Planning for the maze began in 1998, the attraction officially opening on September 12, 2001. The original concept was created by anthropologist and landscape designer Beverley Lear, though input from nearly 4,000 schoolchildren was taken into account as part of an effort to encourage a sense of common ownership. The entire construction heavily reflects the steps being taken in order to help uphold the peace brought about by ending “The Troubles,” a period of harsh ethno-political conflict in Northern Ireland during the late 1960s-1990s, strife which most say ended with the 1998 Good Friday Agreement, also known as the Belfast Agreement. This is most strongly recognized by the maze’s two distinct halves, which must be crossed in order to escape the maze. In the center lies the Peace Bell, which visitors ring to indicate they have solved the puzzle.
There is no specific monument denoting who planted which tree or where.

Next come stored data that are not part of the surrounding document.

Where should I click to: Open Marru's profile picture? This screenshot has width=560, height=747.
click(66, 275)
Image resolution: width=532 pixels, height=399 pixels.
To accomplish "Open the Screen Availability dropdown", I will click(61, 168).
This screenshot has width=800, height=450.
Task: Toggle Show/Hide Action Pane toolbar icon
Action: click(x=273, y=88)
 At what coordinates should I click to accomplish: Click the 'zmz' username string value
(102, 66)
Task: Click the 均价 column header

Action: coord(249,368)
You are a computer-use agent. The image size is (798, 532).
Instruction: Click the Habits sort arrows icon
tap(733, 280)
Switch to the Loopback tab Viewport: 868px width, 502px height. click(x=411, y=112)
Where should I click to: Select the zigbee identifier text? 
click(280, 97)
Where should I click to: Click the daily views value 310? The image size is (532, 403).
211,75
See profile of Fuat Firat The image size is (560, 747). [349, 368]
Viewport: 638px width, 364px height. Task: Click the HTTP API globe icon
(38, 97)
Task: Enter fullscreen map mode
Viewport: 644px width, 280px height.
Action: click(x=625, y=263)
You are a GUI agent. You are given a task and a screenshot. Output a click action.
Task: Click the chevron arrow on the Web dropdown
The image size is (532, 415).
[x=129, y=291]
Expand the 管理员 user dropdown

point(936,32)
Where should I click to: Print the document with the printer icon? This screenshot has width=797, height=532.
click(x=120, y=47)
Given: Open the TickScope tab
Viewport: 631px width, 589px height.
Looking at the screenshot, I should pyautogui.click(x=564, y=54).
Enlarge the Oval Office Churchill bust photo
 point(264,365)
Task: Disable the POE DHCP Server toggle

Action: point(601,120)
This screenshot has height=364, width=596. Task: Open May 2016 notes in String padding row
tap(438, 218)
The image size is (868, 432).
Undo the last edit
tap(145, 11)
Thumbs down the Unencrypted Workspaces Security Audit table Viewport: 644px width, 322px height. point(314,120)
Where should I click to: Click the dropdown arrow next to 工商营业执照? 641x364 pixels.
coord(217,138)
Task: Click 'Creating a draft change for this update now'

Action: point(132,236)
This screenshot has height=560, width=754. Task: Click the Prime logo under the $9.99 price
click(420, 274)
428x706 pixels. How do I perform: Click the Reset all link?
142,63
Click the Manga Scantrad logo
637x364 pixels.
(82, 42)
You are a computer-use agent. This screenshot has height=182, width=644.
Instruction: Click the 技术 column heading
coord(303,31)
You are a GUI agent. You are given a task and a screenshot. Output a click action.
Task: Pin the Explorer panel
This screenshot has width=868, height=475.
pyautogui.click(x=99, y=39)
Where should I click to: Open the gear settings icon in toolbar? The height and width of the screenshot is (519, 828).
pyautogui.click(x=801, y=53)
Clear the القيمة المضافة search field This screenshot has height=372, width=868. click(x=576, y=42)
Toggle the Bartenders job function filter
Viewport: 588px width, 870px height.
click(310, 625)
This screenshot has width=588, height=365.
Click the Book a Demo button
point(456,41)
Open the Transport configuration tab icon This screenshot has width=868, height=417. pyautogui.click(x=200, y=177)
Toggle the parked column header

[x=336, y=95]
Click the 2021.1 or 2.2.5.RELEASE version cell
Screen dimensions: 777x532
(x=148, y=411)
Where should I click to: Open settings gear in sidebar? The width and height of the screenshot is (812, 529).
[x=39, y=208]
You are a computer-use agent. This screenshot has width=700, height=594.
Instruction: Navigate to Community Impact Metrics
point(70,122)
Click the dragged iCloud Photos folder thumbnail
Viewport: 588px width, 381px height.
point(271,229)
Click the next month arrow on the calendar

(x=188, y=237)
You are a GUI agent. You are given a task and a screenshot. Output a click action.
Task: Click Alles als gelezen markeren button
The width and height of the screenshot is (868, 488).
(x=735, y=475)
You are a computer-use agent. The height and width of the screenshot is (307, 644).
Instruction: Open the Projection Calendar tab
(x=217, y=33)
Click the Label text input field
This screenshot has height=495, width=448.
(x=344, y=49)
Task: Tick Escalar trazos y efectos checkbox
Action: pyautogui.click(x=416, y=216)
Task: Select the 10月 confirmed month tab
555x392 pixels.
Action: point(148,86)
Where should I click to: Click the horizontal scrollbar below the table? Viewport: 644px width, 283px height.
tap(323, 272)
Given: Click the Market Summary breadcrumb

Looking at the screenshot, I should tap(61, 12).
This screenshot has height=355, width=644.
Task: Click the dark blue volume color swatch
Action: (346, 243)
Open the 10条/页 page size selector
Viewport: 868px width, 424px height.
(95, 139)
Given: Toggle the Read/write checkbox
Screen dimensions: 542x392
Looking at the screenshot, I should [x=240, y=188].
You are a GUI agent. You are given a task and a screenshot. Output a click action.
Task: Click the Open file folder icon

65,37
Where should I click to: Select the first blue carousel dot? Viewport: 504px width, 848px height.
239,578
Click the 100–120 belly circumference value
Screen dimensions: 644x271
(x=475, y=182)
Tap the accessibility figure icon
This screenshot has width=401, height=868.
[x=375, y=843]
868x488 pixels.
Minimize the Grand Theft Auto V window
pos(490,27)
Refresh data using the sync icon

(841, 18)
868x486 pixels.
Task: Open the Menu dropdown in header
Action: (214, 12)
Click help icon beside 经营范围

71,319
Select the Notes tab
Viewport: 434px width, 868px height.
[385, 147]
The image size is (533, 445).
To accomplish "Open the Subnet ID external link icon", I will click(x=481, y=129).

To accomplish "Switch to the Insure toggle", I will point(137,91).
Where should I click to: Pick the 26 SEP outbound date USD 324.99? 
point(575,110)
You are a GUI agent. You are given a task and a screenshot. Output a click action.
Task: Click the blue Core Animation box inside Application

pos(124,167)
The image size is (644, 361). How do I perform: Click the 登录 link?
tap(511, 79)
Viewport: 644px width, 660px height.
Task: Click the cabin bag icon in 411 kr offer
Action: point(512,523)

The yew was specifically chosen for its connotations of peace, remembrance and natural longevity; the physical maze and its message of peace will outlast those who planted it and exist for future generations.
The maze cost roughly £570,000 to build, 75% of which was funded by the European Union Support Programme for Peace and Reconciliation in Northern Ireland, with the remaining 25% coming from the Department of Agriculture and Rural Development, as well as the County Down District Council. The Peace Maze held the record of the World’s Largest Permanent Hedge Maze until 2007, when the Pineapple Garden Maze in Hawaii expanded to a total path length of nearly 4,000 meters.
The average completion time is 40 minutes, and the ringing of the center bell is encouraged upon finishing.